Friday, July 27, 2012

Getting to "No" Your Patients

By Jock Hoffman, CRICO

As we encourage patients to be more engaged, we may also see more who go beyond assertive to demanding care unsupported by good clinical judgment. Understandably, physicians worry that saying “no” to a patient increases their risk of being disliked, dismissed, or even sued for medical malpractice. But the right mix of clinical judgment, bedside manner, and documentation can help take the “maybe” out of saying no to a request for unnecessary—or unsafe—testing or treatment.

More transparency in health care means patients are more aware of options for screening, testing, procedures, and medications—often via direct campaigns. The advent of social media further expands the spread of both legitimate and untrustworthy health care information. Thus, an anxious or desperate patient may ask for something about which they have heard or read, e.g., an MRI after a negative mammogram, a better drug for acid reflux, a cesarean section scheduled for convenience, an experimental procedure “like on House, MD.” In the face of such requests, maintaining an effective patient relationship, practicing appropriate care, and heeding the pressure to control cost—can be a real challenge.

If your clinical judgment is to say no, then saying yes—because it is easier, faster, less of a hassle—may pose hazards to both you and your patient. Even relatively benign procedures can carry the risk of unintended consequences. For example: changing a medication regimen can destabilize a patient's health; a “convenience” delivery before 39-weeks gestation may violate clinical guidelines (or hospital policy); experimental procedures (even those from the real world) are the purview of those physicians working to perfect a new technique with patients selected via exacting criteria—not just foot stomping.
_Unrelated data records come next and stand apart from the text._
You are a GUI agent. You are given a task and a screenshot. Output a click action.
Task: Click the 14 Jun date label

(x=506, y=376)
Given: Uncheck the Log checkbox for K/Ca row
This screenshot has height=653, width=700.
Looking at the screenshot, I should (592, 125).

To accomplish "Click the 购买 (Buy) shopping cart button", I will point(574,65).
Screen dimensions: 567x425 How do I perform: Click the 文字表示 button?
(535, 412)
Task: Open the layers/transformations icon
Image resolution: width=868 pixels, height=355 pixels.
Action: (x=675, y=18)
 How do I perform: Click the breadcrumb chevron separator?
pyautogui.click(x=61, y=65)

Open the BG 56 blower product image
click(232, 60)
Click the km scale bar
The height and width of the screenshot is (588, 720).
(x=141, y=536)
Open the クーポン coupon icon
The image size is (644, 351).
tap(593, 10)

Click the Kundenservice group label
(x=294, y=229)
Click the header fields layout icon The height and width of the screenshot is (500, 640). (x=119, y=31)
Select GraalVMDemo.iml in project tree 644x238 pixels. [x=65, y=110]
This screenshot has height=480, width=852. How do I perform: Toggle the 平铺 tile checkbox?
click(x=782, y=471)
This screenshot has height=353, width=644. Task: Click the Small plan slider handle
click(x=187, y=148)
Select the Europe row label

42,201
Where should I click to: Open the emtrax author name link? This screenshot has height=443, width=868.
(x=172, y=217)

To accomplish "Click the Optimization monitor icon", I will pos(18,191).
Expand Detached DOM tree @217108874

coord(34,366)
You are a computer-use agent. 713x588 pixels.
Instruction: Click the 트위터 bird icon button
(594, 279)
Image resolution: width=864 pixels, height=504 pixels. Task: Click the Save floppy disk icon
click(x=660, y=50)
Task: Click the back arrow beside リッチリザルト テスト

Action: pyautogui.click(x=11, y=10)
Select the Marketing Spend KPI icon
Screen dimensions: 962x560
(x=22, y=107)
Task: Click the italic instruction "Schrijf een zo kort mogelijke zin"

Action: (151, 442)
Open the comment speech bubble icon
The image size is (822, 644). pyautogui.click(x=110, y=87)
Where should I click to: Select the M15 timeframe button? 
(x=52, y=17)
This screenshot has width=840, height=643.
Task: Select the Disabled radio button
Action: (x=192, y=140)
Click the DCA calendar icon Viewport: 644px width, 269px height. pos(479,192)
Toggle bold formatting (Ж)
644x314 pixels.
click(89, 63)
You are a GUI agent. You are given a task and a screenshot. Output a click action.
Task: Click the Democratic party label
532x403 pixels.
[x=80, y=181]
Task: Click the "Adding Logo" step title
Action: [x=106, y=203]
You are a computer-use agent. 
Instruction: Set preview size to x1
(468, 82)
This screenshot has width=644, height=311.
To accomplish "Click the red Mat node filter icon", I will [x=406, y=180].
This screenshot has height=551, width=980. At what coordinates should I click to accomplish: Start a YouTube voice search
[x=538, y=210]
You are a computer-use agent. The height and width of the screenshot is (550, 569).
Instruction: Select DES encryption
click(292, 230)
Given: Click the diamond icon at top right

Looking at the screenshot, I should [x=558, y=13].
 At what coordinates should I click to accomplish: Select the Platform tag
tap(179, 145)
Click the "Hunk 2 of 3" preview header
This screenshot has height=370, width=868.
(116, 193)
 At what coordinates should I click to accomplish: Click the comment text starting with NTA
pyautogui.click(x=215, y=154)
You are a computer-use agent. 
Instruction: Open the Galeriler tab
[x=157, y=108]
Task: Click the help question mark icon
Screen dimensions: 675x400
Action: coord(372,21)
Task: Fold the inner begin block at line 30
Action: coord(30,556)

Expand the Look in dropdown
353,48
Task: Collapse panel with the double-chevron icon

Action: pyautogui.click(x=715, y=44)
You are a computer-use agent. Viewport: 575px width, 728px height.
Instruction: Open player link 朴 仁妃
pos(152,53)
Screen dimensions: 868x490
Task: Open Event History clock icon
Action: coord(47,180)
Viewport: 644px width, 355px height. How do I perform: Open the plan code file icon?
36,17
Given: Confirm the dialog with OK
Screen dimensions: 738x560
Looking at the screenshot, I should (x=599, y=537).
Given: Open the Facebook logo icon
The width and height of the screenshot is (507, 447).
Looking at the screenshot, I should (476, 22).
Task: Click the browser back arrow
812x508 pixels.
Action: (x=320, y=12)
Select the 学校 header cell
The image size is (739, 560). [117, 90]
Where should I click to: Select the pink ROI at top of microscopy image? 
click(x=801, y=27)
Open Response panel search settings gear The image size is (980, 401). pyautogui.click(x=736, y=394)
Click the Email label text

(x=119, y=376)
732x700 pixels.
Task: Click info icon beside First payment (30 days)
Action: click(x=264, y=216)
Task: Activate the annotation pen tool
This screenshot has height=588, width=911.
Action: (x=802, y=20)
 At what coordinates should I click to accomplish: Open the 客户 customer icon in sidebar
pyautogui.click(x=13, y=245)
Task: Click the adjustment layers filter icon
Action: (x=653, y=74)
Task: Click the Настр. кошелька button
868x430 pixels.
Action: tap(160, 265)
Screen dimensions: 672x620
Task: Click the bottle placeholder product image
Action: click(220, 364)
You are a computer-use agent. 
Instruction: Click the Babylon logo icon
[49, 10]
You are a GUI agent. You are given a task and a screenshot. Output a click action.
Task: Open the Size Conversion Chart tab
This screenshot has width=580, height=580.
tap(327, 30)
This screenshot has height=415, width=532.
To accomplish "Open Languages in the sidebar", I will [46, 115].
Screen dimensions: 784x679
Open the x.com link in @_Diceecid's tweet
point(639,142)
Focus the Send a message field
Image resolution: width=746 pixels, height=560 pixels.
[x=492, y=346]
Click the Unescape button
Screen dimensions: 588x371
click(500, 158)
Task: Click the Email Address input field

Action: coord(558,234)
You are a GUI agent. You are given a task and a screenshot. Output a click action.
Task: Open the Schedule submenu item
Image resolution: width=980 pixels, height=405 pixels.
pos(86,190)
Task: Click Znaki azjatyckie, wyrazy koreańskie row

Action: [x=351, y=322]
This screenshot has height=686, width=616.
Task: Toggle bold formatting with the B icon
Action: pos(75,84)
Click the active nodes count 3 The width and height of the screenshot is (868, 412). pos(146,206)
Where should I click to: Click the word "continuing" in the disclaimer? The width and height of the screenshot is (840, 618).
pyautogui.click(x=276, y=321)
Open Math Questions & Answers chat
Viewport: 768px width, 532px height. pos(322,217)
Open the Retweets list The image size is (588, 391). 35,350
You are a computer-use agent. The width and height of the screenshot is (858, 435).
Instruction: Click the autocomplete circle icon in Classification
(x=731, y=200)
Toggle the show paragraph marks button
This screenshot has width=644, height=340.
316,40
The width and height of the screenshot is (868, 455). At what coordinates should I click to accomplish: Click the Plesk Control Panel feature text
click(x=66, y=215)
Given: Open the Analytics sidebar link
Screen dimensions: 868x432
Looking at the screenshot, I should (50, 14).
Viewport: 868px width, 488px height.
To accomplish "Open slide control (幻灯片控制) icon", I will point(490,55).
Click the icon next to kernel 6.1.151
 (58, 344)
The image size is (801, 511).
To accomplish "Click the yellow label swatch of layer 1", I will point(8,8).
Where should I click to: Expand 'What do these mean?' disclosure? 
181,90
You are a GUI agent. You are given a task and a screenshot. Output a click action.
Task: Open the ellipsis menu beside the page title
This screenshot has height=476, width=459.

Explaining to a patient the reasons behind “no” takes time and patience. But thoughtfully discussing and documenting such requests will improve your chances of maintaining good rapport and leave you less vulnerable to an allegation of malpractice than if your refusal is curt, dismissive, or poorly documented. Listening with respect to what the patient's aunt or neighbor or favorite blogger has suggested gives you an opportunity to respond with your own expertise and reasoning. Such conversations also provide an opportunity to elicit suppressed concerns and a chance to assure the patient that he or she is part of the process. Noting in the record a) what the patient requested b) your rationale for denying that request, and c) what you recommended instead, gives you, the patient, and subsequent providers context for future requests and decision making.

Of course, crossing your t’s and dotting your i’s after saying no doesn’t mean a disgruntled patient won’t pursue a complaint—that’s beyond your control. But if the complaint is in the form of a malpractice allegation, then your medical professional liability insurer will have such claims assessed by medical experts in your specialty. Their opinion will be based on their own experience, the prevailing standard of care, and your notes. To that end, a properly documented decision based on solid clinical judgment and matched by the practice of your peers is the best support for your decision to say no.